#### [Try it]
Each line with the string "will" is to be copied from the records below.

#### [Records for the task]
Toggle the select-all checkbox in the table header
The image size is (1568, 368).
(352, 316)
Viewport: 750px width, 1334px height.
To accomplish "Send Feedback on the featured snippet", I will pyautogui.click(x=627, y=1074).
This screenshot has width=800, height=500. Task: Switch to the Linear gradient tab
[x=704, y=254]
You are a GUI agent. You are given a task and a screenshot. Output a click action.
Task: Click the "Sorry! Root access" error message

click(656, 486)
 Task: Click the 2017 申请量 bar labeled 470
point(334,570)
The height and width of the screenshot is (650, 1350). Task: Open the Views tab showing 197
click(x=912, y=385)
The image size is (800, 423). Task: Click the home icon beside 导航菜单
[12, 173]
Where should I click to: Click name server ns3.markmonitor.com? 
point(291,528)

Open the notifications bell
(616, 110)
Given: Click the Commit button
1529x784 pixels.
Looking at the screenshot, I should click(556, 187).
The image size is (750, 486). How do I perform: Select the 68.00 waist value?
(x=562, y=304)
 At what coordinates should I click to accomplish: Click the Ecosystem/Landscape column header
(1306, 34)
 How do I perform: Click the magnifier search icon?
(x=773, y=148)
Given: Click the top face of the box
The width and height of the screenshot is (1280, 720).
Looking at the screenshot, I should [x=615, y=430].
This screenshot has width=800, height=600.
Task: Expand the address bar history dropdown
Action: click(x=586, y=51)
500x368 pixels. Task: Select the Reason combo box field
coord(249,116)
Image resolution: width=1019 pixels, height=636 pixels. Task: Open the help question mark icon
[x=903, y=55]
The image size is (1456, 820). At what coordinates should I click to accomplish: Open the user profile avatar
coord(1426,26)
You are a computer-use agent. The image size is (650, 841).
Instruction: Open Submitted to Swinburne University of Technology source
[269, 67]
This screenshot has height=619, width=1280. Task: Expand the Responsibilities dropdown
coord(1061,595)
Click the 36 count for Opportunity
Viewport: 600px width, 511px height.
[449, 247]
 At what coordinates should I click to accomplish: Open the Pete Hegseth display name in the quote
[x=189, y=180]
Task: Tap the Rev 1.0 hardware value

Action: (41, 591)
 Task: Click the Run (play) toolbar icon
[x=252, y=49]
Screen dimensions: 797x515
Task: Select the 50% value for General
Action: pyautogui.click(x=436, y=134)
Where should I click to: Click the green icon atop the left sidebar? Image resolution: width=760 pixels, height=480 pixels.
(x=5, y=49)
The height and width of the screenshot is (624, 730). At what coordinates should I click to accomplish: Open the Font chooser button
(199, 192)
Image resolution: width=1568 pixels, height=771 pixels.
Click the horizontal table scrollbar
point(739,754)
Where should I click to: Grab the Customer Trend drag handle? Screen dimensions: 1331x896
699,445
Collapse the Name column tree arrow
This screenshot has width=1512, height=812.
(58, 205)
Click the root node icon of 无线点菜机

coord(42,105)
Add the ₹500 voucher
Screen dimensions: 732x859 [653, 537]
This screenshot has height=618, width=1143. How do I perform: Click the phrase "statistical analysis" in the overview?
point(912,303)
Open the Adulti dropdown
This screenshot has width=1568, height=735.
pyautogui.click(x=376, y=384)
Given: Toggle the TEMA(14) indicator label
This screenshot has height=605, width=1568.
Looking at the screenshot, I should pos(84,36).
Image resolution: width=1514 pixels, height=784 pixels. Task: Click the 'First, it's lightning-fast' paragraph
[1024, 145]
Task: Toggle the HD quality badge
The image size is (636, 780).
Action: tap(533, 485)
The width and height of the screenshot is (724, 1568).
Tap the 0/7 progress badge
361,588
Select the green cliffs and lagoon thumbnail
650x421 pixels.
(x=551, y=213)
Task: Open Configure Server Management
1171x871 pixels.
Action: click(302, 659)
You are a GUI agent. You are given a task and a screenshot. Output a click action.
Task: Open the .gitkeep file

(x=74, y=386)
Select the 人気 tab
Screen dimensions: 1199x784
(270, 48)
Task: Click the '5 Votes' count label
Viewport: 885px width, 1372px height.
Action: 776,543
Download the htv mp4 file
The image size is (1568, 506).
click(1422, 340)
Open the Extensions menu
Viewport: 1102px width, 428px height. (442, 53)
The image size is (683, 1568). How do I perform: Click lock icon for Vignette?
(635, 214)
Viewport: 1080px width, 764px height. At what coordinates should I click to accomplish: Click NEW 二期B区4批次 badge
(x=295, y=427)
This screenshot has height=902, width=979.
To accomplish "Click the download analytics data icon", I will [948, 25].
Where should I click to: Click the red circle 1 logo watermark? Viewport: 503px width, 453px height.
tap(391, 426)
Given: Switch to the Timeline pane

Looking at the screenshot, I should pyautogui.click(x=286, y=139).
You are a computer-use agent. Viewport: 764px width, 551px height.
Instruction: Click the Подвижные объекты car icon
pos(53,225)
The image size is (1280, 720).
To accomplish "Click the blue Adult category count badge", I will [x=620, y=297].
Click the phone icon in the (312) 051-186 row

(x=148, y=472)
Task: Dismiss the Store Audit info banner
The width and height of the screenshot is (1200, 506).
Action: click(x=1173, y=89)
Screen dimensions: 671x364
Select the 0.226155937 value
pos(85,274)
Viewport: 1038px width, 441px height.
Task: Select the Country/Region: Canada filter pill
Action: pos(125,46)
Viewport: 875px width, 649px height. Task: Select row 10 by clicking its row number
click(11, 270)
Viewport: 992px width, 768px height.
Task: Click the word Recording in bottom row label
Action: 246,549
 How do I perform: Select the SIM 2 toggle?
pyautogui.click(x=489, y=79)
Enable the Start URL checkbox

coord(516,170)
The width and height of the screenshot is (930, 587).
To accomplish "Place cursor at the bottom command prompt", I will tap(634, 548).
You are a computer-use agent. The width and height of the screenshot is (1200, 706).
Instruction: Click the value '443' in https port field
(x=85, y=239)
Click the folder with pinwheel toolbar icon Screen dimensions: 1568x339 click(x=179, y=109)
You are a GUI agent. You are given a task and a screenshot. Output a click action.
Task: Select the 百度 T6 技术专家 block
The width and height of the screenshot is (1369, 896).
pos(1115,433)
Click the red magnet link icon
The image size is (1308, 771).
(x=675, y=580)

#### [Solution below]
To accomplish "Send Feedback on the featured snippet", I will pyautogui.click(x=627, y=1074).
To accomplish "Click the download analytics data icon", I will [948, 25].
To accomplish "Click the blue Adult category count badge", I will [x=620, y=297].
To accomplish "Place cursor at the bottom command prompt", I will tap(634, 548).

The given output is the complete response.